■ REQUIREMENTS
Rewrite the rows below, replacing every occurrence of "Screen dimensions" with "Display size" and leaving everything else unchanged.
* begin PROVIDED RECORDS *
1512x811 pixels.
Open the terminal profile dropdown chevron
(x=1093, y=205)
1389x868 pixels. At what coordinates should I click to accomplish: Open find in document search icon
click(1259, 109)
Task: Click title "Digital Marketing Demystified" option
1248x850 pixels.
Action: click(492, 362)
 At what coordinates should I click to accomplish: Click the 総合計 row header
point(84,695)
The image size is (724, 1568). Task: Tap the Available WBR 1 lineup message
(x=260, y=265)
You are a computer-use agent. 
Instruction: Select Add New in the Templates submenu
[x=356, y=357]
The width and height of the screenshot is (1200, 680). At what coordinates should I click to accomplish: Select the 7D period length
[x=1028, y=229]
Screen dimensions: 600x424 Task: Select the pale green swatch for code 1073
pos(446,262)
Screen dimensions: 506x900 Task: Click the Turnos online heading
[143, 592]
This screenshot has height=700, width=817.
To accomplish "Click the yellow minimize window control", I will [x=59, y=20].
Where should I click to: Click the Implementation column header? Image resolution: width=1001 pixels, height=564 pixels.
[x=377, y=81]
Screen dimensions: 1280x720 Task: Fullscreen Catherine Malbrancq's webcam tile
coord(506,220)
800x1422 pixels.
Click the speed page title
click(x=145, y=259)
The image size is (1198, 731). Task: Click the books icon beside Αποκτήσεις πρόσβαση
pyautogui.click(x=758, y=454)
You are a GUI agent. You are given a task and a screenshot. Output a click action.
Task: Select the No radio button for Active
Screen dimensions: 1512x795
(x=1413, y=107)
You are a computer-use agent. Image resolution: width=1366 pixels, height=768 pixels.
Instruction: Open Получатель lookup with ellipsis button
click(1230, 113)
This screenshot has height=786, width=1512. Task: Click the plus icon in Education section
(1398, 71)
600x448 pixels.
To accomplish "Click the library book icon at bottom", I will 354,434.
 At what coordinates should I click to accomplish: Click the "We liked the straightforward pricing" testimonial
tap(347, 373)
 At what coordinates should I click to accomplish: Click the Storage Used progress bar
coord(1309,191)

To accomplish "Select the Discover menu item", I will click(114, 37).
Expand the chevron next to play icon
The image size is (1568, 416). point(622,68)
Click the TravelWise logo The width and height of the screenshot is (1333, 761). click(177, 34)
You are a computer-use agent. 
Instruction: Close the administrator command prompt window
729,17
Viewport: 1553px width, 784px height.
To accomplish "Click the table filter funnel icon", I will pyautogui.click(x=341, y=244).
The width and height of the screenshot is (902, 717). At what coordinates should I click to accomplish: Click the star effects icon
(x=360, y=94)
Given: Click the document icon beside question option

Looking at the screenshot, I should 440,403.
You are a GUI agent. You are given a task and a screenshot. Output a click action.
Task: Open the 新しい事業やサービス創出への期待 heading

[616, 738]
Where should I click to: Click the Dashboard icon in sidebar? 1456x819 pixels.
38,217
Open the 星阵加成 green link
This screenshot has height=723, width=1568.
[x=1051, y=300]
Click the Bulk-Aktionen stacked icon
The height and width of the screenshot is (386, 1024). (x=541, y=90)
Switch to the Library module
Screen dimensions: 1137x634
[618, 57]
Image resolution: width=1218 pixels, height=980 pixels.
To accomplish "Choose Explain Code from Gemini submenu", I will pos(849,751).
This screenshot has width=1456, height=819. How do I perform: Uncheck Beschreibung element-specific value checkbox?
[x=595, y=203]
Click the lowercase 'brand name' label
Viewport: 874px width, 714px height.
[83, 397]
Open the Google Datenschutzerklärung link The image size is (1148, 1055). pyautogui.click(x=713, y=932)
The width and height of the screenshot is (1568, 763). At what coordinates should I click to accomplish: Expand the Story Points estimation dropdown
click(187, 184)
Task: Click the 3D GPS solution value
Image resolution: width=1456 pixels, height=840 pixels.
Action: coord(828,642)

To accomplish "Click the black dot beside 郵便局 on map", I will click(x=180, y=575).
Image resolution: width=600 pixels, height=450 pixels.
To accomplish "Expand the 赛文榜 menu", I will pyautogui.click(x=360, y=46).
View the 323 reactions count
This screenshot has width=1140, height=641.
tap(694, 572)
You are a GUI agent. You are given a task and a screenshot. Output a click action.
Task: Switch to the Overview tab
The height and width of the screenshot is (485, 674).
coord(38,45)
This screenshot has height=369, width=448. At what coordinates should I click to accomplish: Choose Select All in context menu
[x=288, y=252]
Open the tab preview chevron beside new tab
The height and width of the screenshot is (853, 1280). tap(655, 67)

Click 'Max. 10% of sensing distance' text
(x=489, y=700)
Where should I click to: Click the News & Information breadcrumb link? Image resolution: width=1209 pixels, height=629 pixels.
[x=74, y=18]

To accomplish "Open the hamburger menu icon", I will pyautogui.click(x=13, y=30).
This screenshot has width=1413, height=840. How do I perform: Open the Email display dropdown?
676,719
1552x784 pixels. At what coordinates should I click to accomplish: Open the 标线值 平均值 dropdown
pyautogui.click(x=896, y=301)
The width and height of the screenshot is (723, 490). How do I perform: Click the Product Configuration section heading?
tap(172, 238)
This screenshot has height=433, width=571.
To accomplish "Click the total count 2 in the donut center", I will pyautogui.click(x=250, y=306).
* end PROVIDED RECORDS *
■ RESULT OF THIS EXERCISE
1512x811 pixels.
Open the terminal profile dropdown chevron
(x=1093, y=205)
1389x868 pixels. At what coordinates should I click to accomplish: Open find in document search icon
click(1259, 109)
Task: Click title "Digital Marketing Demystified" option
1248x850 pixels.
Action: click(492, 362)
 At what coordinates should I click to accomplish: Click the 総合計 row header
point(84,695)
The image size is (724, 1568). Task: Tap the Available WBR 1 lineup message
(x=260, y=265)
You are a computer-use agent. 
Instruction: Select Add New in the Templates submenu
[x=356, y=357]
The width and height of the screenshot is (1200, 680). At what coordinates should I click to accomplish: Select the 7D period length
[x=1028, y=229]
Display size: 600x424 Task: Select the pale green swatch for code 1073
pos(446,262)
Display size: 506x900 Task: Click the Turnos online heading
[143, 592]
This screenshot has height=700, width=817.
To accomplish "Click the yellow minimize window control", I will [x=59, y=20].
Where should I click to: Click the Implementation column header? Image resolution: width=1001 pixels, height=564 pixels.
[x=377, y=81]
Display size: 1280x720 Task: Fullscreen Catherine Malbrancq's webcam tile
coord(506,220)
800x1422 pixels.
Click the speed page title
click(x=145, y=259)
The image size is (1198, 731). Task: Click the books icon beside Αποκτήσεις πρόσβαση
pyautogui.click(x=758, y=454)
You are a GUI agent. You are given a task and a screenshot. Output a click action.
Task: Select the No radio button for Active
Display size: 1512x795
(x=1413, y=107)
You are a computer-use agent. Image resolution: width=1366 pixels, height=768 pixels.
Instruction: Open Получатель lookup with ellipsis button
click(1230, 113)
This screenshot has height=786, width=1512. Task: Click the plus icon in Education section
(1398, 71)
600x448 pixels.
To accomplish "Click the library book icon at bottom", I will 354,434.
 At what coordinates should I click to accomplish: Click the "We liked the straightforward pricing" testimonial
tap(347, 373)
 At what coordinates should I click to accomplish: Click the Storage Used progress bar
coord(1309,191)

To accomplish "Select the Discover menu item", I will click(114, 37).
Expand the chevron next to play icon
The image size is (1568, 416). point(622,68)
Click the TravelWise logo The width and height of the screenshot is (1333, 761). click(177, 34)
You are a computer-use agent. 
Instruction: Close the administrator command prompt window
729,17
Viewport: 1553px width, 784px height.
To accomplish "Click the table filter funnel icon", I will pyautogui.click(x=341, y=244).
The width and height of the screenshot is (902, 717). At what coordinates should I click to accomplish: Click the star effects icon
(x=360, y=94)
Given: Click the document icon beside question option

Looking at the screenshot, I should 440,403.
You are a GUI agent. You are given a task and a screenshot. Output a click action.
Task: Open the 新しい事業やサービス創出への期待 heading

[616, 738]
Where should I click to: Click the Dashboard icon in sidebar? 1456x819 pixels.
38,217
Open the 星阵加成 green link
This screenshot has height=723, width=1568.
[x=1051, y=300]
Click the Bulk-Aktionen stacked icon
The height and width of the screenshot is (386, 1024). (x=541, y=90)
Switch to the Library module
Display size: 1137x634
[618, 57]
Image resolution: width=1218 pixels, height=980 pixels.
To accomplish "Choose Explain Code from Gemini submenu", I will pos(849,751).
This screenshot has width=1456, height=819. How do I perform: Uncheck Beschreibung element-specific value checkbox?
[x=595, y=203]
Click the lowercase 'brand name' label
Viewport: 874px width, 714px height.
[83, 397]
Open the Google Datenschutzerklärung link The image size is (1148, 1055). pyautogui.click(x=713, y=932)
The width and height of the screenshot is (1568, 763). At what coordinates should I click to accomplish: Expand the Story Points estimation dropdown
click(187, 184)
Task: Click the 3D GPS solution value
Image resolution: width=1456 pixels, height=840 pixels.
Action: coord(828,642)

To accomplish "Click the black dot beside 郵便局 on map", I will click(x=180, y=575).
Image resolution: width=600 pixels, height=450 pixels.
To accomplish "Expand the 赛文榜 menu", I will pyautogui.click(x=360, y=46).
View the 323 reactions count
This screenshot has width=1140, height=641.
tap(694, 572)
You are a GUI agent. You are given a task and a screenshot. Output a click action.
Task: Switch to the Overview tab
The height and width of the screenshot is (485, 674).
coord(38,45)
This screenshot has height=369, width=448. At what coordinates should I click to accomplish: Choose Select All in context menu
[x=288, y=252]
Open the tab preview chevron beside new tab
The height and width of the screenshot is (853, 1280). tap(655, 67)

Click 'Max. 10% of sensing distance' text
(x=489, y=700)
Where should I click to: Click the News & Information breadcrumb link? Image resolution: width=1209 pixels, height=629 pixels.
[x=74, y=18]

To accomplish "Open the hamburger menu icon", I will pyautogui.click(x=13, y=30).
This screenshot has width=1413, height=840. How do I perform: Open the Email display dropdown?
676,719
1552x784 pixels. At what coordinates should I click to accomplish: Open the 标线值 平均值 dropdown
pyautogui.click(x=896, y=301)
The width and height of the screenshot is (723, 490). How do I perform: Click the Product Configuration section heading?
tap(172, 238)
This screenshot has height=433, width=571.
To accomplish "Click the total count 2 in the donut center", I will pyautogui.click(x=250, y=306).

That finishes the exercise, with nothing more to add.